I can attribute much of my success to accountability.  My friend has been tough on me.  I need that.  She's not berating me or being unkind, she's just making sure I am staying on track.  There have been a few hiccups in following the plan and she has helped me navigate them in a way that honors both my desire follow my diet and allows for imperfection.  (My 5 year old son has also been good about keeping me honest.)

Depression-wise there is some difference.  I was triggered by an event last week.  Usually, I would be obsessing and berating myself endlessly for days.  This time that aspect of my depression only lasted a few hours at a time (it still went on for a few days, but wasn't constant and pervasive).  That's progress.

I am still frequently struggling with irritability and anger.  More than anything I can assume that has to do with the snowstorm last weekend trapping us in the house.  I've also not worked for two weeks because of Spring Break.  Sometimes circumstances just stack against us, despite our best efforts.  The little slips of irritability and anger aren't lasting as long as they have in the past either.  That's progress.
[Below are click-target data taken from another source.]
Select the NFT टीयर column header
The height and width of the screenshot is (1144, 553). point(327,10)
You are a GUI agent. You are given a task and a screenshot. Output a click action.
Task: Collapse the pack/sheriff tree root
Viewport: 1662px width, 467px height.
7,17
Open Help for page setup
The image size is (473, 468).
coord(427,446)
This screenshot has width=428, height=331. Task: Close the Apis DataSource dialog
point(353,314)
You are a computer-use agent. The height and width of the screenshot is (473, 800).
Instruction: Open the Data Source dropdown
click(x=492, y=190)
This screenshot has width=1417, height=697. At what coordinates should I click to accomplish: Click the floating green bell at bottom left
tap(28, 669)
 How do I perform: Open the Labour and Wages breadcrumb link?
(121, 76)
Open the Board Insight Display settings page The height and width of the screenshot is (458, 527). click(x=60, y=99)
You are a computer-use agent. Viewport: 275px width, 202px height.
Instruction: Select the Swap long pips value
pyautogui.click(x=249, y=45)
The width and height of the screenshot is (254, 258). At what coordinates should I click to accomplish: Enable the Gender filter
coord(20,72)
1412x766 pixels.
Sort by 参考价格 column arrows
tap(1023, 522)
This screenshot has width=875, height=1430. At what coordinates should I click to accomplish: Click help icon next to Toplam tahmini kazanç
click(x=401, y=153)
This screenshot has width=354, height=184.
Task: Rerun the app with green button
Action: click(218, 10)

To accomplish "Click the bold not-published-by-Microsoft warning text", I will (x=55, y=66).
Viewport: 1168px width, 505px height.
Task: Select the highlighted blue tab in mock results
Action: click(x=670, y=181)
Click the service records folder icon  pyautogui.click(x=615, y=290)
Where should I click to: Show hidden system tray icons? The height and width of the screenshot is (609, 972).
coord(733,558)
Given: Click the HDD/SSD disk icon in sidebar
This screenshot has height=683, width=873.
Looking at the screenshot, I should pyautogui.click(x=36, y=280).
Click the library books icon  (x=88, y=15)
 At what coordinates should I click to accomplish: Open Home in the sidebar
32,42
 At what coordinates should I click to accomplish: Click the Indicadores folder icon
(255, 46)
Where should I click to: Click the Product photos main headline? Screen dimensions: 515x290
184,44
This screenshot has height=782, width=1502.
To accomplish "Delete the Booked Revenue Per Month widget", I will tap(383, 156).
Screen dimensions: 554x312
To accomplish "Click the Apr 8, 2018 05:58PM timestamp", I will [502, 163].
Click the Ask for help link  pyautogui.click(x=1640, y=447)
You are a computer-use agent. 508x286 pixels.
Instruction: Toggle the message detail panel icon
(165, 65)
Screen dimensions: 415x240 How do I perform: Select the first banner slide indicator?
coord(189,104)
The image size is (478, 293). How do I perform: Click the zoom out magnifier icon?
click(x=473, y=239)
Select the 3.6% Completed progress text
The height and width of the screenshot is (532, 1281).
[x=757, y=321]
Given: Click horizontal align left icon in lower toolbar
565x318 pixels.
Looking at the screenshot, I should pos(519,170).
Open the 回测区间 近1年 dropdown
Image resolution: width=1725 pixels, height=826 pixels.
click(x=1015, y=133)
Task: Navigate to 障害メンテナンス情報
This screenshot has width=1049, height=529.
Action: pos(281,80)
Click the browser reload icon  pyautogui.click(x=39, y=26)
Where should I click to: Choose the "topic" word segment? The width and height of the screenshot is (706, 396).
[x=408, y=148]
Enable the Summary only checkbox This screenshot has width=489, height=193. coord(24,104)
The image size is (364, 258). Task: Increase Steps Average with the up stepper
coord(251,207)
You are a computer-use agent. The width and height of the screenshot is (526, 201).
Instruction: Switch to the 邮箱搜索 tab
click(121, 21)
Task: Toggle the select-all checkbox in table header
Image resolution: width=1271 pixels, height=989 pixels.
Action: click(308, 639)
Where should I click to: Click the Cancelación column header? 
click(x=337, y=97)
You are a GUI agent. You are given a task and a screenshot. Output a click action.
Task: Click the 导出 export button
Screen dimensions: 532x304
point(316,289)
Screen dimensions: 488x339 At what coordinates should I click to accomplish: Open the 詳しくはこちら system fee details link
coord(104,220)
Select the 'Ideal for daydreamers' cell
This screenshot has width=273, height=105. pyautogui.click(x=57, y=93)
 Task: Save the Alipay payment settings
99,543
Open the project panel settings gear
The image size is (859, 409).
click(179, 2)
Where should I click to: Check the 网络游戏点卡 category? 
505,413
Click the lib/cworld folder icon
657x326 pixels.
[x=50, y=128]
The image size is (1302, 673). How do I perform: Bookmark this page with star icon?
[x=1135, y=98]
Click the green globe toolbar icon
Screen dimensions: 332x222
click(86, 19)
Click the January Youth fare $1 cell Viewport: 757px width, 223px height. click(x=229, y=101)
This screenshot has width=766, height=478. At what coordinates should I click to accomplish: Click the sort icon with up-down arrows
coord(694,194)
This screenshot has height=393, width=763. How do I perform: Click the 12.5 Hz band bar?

Weight loss-wise I have lost 1 pound.  I was pretty disappointed by that number.  But, 1 is better than none.  I haven't been limiting my calories.  Knowing myself, I thought it best to get used to not eating grains/dairy/sugar before getting really restrictive with a calorie count.  On April 1st I will begin to count calories.  I've joined a DietBet.  We've challenged ourselves to lose 4% of our body weight by the end of April.  The pot is over $100!  Hopefully that will be the push I need to not only follow my diet, but reign it in with a specific calorie amount.

So, that's where I am...slowly making progress.